* [Dataset rows]:

┌──

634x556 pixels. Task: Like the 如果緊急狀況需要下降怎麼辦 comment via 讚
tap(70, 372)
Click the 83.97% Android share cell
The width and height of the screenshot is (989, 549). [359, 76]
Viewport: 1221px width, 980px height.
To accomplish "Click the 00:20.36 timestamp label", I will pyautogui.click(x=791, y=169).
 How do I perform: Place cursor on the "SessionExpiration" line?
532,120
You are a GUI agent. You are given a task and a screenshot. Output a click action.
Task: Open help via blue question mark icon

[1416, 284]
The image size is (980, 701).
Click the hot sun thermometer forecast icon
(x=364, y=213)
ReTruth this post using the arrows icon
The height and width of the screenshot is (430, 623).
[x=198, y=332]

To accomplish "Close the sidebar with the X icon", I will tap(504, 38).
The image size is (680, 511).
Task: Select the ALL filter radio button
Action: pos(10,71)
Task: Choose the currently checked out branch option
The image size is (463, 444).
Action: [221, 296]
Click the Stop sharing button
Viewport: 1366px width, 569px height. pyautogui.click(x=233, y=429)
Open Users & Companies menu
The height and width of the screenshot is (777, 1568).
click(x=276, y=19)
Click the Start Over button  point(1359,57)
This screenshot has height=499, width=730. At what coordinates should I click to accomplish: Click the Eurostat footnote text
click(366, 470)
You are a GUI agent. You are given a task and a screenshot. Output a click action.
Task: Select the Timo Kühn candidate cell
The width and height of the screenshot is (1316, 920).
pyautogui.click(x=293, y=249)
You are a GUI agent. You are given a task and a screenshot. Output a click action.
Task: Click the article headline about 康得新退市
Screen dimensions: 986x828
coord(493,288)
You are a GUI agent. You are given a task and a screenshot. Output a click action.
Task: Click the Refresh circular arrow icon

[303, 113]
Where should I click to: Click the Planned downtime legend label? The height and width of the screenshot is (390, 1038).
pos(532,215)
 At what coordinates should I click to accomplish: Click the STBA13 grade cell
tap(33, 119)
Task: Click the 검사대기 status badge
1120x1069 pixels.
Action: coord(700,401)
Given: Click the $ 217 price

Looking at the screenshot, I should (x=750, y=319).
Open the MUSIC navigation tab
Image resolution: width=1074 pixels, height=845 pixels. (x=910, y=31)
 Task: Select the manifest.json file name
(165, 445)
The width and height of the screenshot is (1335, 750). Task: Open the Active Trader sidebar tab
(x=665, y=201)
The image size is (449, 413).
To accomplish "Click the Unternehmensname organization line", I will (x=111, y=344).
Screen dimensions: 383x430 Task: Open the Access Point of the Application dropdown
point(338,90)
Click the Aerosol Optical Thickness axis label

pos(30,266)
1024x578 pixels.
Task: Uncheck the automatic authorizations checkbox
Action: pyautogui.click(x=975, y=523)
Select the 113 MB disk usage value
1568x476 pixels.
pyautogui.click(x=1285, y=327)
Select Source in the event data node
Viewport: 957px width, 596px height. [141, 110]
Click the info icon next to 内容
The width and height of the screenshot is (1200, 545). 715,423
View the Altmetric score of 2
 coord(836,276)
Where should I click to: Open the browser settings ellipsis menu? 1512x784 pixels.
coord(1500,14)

└──

* [SET TASK]:
Update the listing above by replacing every "GUI agent" with "interface agent", leaving everything else unchanged.

* [RESPONSE TO THIS TASK]:
634x556 pixels. Task: Like the 如果緊急狀況需要下降怎麼辦 comment via 讚
tap(70, 372)
Click the 83.97% Android share cell
The width and height of the screenshot is (989, 549). [359, 76]
Viewport: 1221px width, 980px height.
To accomplish "Click the 00:20.36 timestamp label", I will pyautogui.click(x=791, y=169).
 How do I perform: Place cursor on the "SessionExpiration" line?
532,120
You are a interface agent. You are given a task and a screenshot. Output a click action.
Task: Open help via blue question mark icon

[1416, 284]
The image size is (980, 701).
Click the hot sun thermometer forecast icon
(x=364, y=213)
ReTruth this post using the arrows icon
The height and width of the screenshot is (430, 623).
[x=198, y=332]

To accomplish "Close the sidebar with the X icon", I will tap(504, 38).
The image size is (680, 511).
Task: Select the ALL filter radio button
Action: pos(10,71)
Task: Choose the currently checked out branch option
The image size is (463, 444).
Action: [221, 296]
Click the Stop sharing button
Viewport: 1366px width, 569px height. pyautogui.click(x=233, y=429)
Open Users & Companies menu
The height and width of the screenshot is (777, 1568).
click(x=276, y=19)
Click the Start Over button  point(1359,57)
This screenshot has height=499, width=730. At what coordinates should I click to accomplish: Click the Eurostat footnote text
click(366, 470)
You are a interface agent. You are given a task and a screenshot. Output a click action.
Task: Select the Timo Kühn candidate cell
The width and height of the screenshot is (1316, 920).
pyautogui.click(x=293, y=249)
You are a interface agent. You are given a task and a screenshot. Output a click action.
Task: Click the article headline about 康得新退市
Screen dimensions: 986x828
coord(493,288)
You are a interface agent. You are given a task and a screenshot. Output a click action.
Task: Click the Refresh circular arrow icon

[303, 113]
Where should I click to: Click the Planned downtime legend label? The height and width of the screenshot is (390, 1038).
pos(532,215)
 At what coordinates should I click to accomplish: Click the STBA13 grade cell
tap(33, 119)
Task: Click the 검사대기 status badge
1120x1069 pixels.
Action: coord(700,401)
Given: Click the $ 217 price

Looking at the screenshot, I should (x=750, y=319).
Open the MUSIC navigation tab
Image resolution: width=1074 pixels, height=845 pixels. (x=910, y=31)
 Task: Select the manifest.json file name
(165, 445)
The width and height of the screenshot is (1335, 750). Task: Open the Active Trader sidebar tab
(x=665, y=201)
The image size is (449, 413).
To accomplish "Click the Unternehmensname organization line", I will (x=111, y=344).
Screen dimensions: 383x430 Task: Open the Access Point of the Application dropdown
point(338,90)
Click the Aerosol Optical Thickness axis label

pos(30,266)
1024x578 pixels.
Task: Uncheck the automatic authorizations checkbox
Action: pyautogui.click(x=975, y=523)
Select the 113 MB disk usage value
1568x476 pixels.
pyautogui.click(x=1285, y=327)
Select Source in the event data node
Viewport: 957px width, 596px height. [141, 110]
Click the info icon next to 内容
The width and height of the screenshot is (1200, 545). 715,423
View the Altmetric score of 2
 coord(836,276)
Where should I click to: Open the browser settings ellipsis menu? 1512x784 pixels.
coord(1500,14)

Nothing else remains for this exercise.